Location
- 5601 East Greenway Road Scottsdale, Arizona 85254 United States 33°37′30″N 111°57′30″W﻿ / ﻿33.624942°N 111.958211°W

Information
- Type: Public high school
- Established: 1980
- School district: Paradise Valley Unified School District
- NCES District ID: 0405930
- CEEB code: 030401
- NCES School ID: 040593001084
- Principal: Shelley Strohfus
- Teaching staff: 76.90 (on an FTE basis)
- Grades: 9–12
- Enrollment: 1,863 (2023–2024)
- Student to teacher ratio: 24.23
- Colors: Green and gold
- Slogan: PCR (Pride, Courage, Respect)
- Nickname: Huskies
- Feeder schools: Desert Shadows Middle School (all), Sunrise Middle School (partial)
- Website: Official website

= Horizon High School (Scottsdale, Arizona) =

Secondary school in Maricopa County

Horizon High School is a public high school in Scottsdale, Arizona in the Paradise Valley Unified School District.

The school was established in 1980. The current principal is Jennifer Jeras. About 2,400 students are enrolled in the school. The mascot is a Husky.

== History ==
In 1978 the Paradise Valley Unified School District commissioned the Architecture Firm of Michael and Kemper Goodwin Ltd. to design the new six-building campus. Construction began the following year and was undertaken by the Del E. Webb Corporation and was nearly completed when the school opened in August 1980. The school's Auditorium was constructed in 1983. Additional new classroom buildings were constructed in 2003 and 2008.

==Extracurricular activities==

=== Choir ===
The Horizon High School Choir has about 400 students in the program.
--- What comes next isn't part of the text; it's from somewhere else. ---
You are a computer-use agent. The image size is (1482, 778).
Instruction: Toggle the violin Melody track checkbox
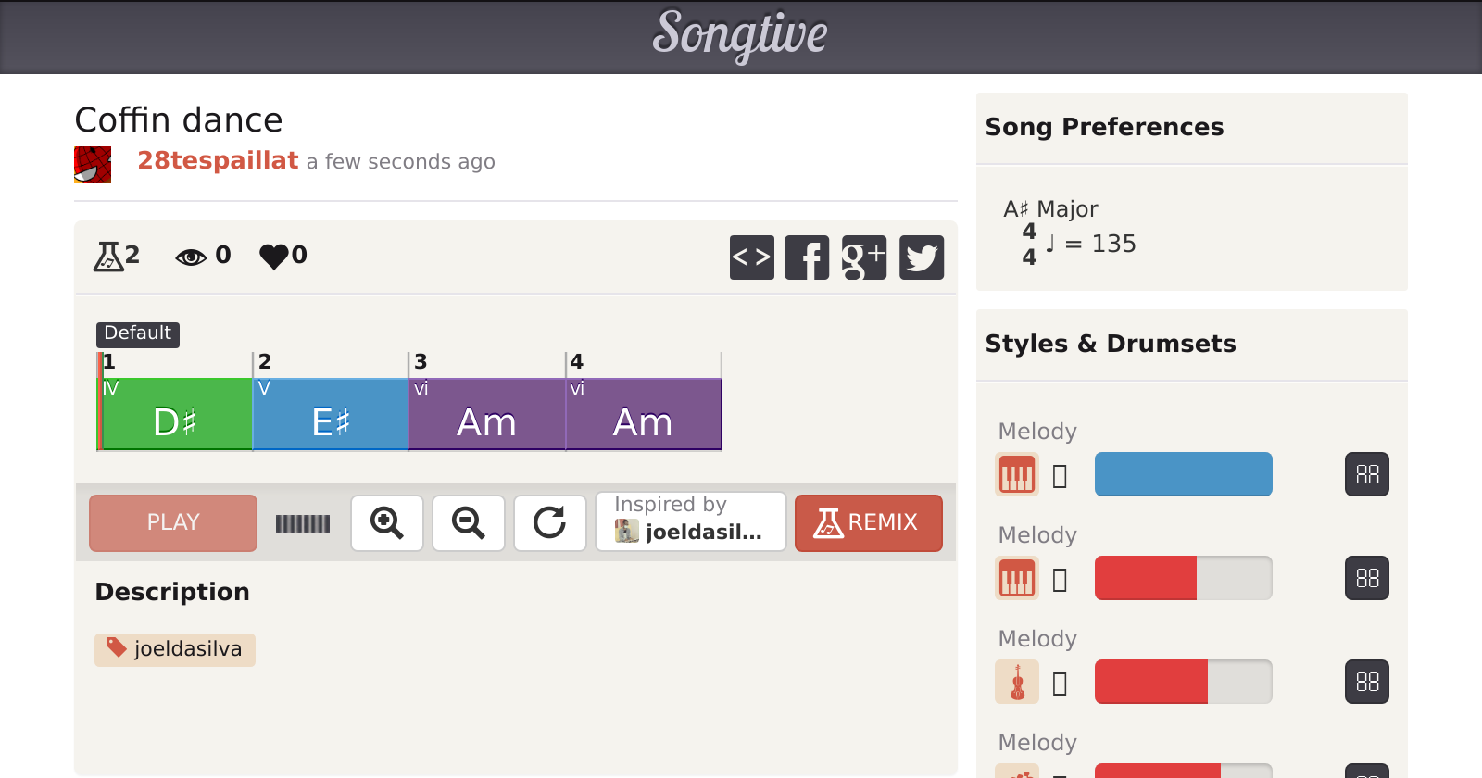point(1061,684)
The different choirs include Women's Ensemble, Low Frequency, Show Divas, Towne Criers, Step On Stage, Decibelles, and Ensemble.

=== Athletics ===
In February 2003, the men's soccer team won the 5A State Championship.

In May 2019, the men's baseball team won the 5A State Championship.

In October 2021, the women's volleyball team placed second in the Nike Tournament of Champions.

The Horizon football team won the 2021 state championship. The football program has 2 titles 1994, and 2021 with a runner up appearance in 1995.

The Horizon girls' volleyball team won the 2021, 2022, 2023, and 2024 5A state championships.

The Horizon Spiritline Pom Team won the 2022-2023 state title.

=== Marching Band ===
Under the direction of Kyle Hollerbach, the Horizon Pride Regiment has been a member of the AzMBA since 2016.

Shows and Scorings
| Show | Division | Year | Score |
|---|---|---|---|
| Grow | 1A | 2016-2017 | 74.7 |
| The Flight | 1A | 2017-2018 | 74.05 |
| Playback | 1A | 2018-2019 | 73.95 |
| Pride | 1A | 2019-2020 | 69.53 |
| A Moment Captured | 2A | 2021-2022 | 78.8 |
| A Genie's Wish | 2A | 2022-2023 | 86.6 |
| Reflect | 2A | 2023-2024 | 83.85 |

==Notable alumni (alphabetical order)==
- Max Adler, actor.
- Jayson Durocher, former MLB player (Milwaukee Brewers).
- Tim Esmay, baseball coach
- Blair Gavin, former MLS Player for Chivas USA, New England Revolution, and Seattle Sounders FC.
- Michael Gavin, former MLS Player for LA Galaxy.
- Tuffy Gosewisch, MLB player (Seattle Mariners).
- Garrett Hedlund, actor, model and singer.
- Tommy Joseph, MLB player (Philadelphia Phillies).
- Sydney Leroux, soccer player and member of the United States women's national soccer team.
- Jeff Lewis, football player for Denver Broncos and Carolina Panthers; Northern Arizona University football coach.
- Kellan Lutz, actor.
- Cody McKay, former MLB player (Oakland Athletics, St. Louis Cardinals).
- Grace Park, former professional golfer, six-time LPGA winner.
- Ty Parten, former NFL football player.
- Rob Waldrop, former NFL and CFL football player.
- Jim Walmsley, ultra-marathon runner.
- Spenser Watkins, former MLB player, CPBL player (TSG Hawks)
- Brandon Wood, MLB player (Los Angeles Angels, Pittsburgh Pirates).